For this position, what are people doing to excel at it? Or if they didn’t excel, what would you have wanted to be done better?
Surely you want to do the best job that you can possibly do. The answer to the question will tell you how you can do that. Asking this also shows the interviewer that you are hard-working and already looking to bring value to the company. Who would not want to hire someone like that?
Can you tell me a bit about your company culture?
Every company should have some kind of culture in place, even if they are remote. If nothing else, it’s a sign that the employer cares about employees. How does the company recognize employee achievement? What are some team-bonding exercises that they engage in? What kinds of habits do they have in place that set them apart from all the other remote companies out there? If you find that the company that you’re interviewing with has no company culture whatsoever, you might want to ask yourself if you really want to be a part of that company.

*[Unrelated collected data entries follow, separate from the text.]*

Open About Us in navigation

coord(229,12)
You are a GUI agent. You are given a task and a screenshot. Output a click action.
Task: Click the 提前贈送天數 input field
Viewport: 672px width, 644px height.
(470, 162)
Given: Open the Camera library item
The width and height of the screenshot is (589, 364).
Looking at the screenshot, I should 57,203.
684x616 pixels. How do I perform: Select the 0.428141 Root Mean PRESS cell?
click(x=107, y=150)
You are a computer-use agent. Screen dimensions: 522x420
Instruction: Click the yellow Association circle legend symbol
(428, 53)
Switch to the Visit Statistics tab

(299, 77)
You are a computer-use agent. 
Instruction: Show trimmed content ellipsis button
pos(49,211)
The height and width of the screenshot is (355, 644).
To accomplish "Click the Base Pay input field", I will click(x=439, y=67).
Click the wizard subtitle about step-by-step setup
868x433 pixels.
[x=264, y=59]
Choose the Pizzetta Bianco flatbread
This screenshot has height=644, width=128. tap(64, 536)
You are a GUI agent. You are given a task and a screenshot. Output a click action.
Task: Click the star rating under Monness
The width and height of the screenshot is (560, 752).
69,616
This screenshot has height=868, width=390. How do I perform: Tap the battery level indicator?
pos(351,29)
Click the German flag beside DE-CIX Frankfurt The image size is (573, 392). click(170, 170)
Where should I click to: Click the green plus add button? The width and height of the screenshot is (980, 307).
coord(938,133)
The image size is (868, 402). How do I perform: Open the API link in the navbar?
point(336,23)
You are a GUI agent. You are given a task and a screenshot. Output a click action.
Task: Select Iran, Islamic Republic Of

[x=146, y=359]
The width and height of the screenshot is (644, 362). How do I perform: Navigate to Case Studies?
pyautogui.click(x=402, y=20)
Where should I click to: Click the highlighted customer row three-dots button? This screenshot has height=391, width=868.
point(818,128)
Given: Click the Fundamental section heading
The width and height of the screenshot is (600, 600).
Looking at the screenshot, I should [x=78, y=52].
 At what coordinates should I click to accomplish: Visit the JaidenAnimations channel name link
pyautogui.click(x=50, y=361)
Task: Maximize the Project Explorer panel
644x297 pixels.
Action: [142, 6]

What would a typical day look like?
The answer to this question can help you decide if the role is something that you would be happy doing. If you find for example, that the position of Lead Designer that you’re interviewing for will be repeatedly doing the same thing over and over again (and not exercising much of your creativity), then you might find that is not something you would be happy doing on a daily basis.
How does your team ensure effective communication and collaboration?
How your interviewer answers this question can say a lot about the company. What kinds of habits are in place to ensure effective communication? Does the team use Google Hangouts on a daily basis or do they only video chat once a week? What kinds of tools do team members rely on to collaborate effectively? If your interviewer cannot come up with a proper answer to this question, that could be a sign of a disorganized company—definitely a red flag.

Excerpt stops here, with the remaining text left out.